• _À faire_
[a] Pouvez-vous extraire mot pour mot, du texte sur l'incendie du silo de La Pallice, le passage qui s'ouvre sur les mots contenant « L’alerte est donnée » et se termine par « d’un bardage d’acier. » ?
[b] Pourriez-vous prolonger le texte sur l'incendie du silo de La Pallice à partir de sa dernière phrase ?
#### Passage fourni ####
L’alerte est donnée par trois ouvriers
Des ouvriers procèdent depuis plusieurs mois à la réfection de la toiture des silos du port de La Rochelle-La Pallice. Ces travaux consistent en la pose à chaud d’une membrane étanche de polyane sur la toiture multicouches existante constituée d’un liner PVC, de bitume, de plaques de laine de verre et d’un bardage d’acier.
Arrivés sur le toit peu après 8 h le jeudi 10 août 2023, les ouvriers déplacent leur matériel de la cellule 302, terminée, à la 301, la dernière à réaliser sur le silo «Bertrand 2». C’est alors qu’ils voient une torchère fuser entre le toit du silo et le plancher de bois de la galerie, au sommet de la cellule 302. Celle-ci, considérée vide par l’exploitant, contient encore 5 m de céréales, auquel le feu pourrait se communiquer. Leur tentative pour éteindre ce début d’incendie est vaine, des détonations se produisent bientôt et ils rejoignent le PC exploitant (à 300 m dont 40 m d’ascenseur…).
#### Données affichées ####
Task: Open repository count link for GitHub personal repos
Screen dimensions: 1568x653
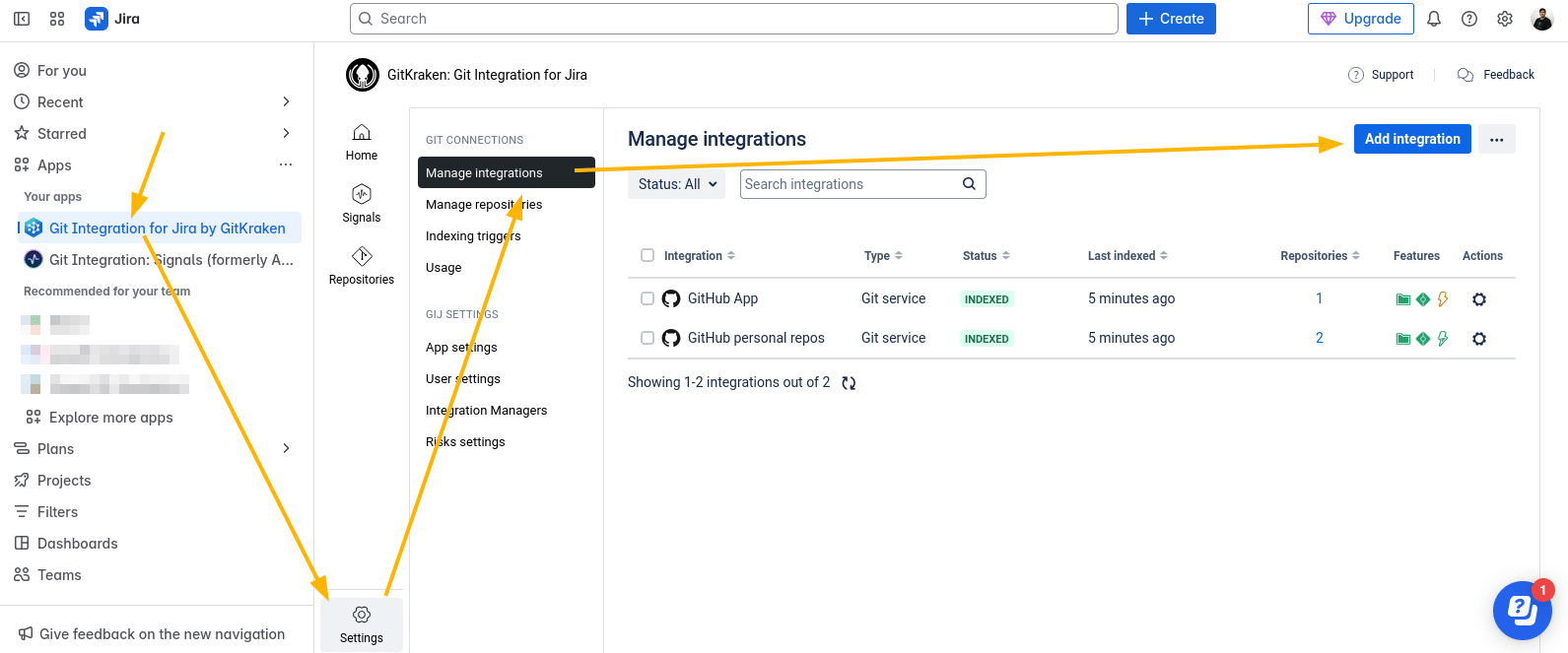Action: click(x=1320, y=338)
####
• _Résultats de l'exercice_
[a]
L’alerte est donnée par trois ouvriers
Des ouvriers procèdent depuis plusieurs mois à la réfection de la toiture des silos du port de La Rochelle-La Pallice. Ces travaux consistent en la pose à chaud d’une membrane étanche de polyane sur la toiture multicouches existante constituée d’un liner PVC, de bitume, de plaques de laine de verre et d’un bardage d’acier.

[b]
Lorsque les sapeurs-pompiers arrivent, un important panache de fumée balaye déjà le sommet de l’édifice et bientôt, le feu s’étend sur plus de 100 m de galerie.
Un employé remonte effectuer une reconnaissance, mais il est stoppé par la fumée envahissant la galerie de liaison à 25 m du feu. Les sapeurs-pompiers sont alertés.
Un important panache de fumée balaye déjà le sommet de l’édifice lorsque les premiers secours se présentent à 8 h 18. Le site a été évacué à l’exception de six collaborateurs restés au bâtiment administratif, hors du périmètre de sécurité de 100 m immédiatement établi. Le plan d’opération interne (POI) est déclenché ainsi que le centre opérationnel départemental (COD).
L’intervention des sapeurs-pompiers
Une première lance est établie sur colonne sèche par la galerie de liaison entre les silos «Bertrand 1» et «Bertrand 2» (à l’ouest), à plus de 45 m du sol. Mais le plancher de bois est gagné par les flammes et cet axe d’attaque doit être abandonné.
La progression des sapeurs-pompiers est périlleuse sur ces structures et des équipes entraînées du SMP (Secours en milieu périlleux) et du Geld (Groupe d’exploration longue durée) sont engagées.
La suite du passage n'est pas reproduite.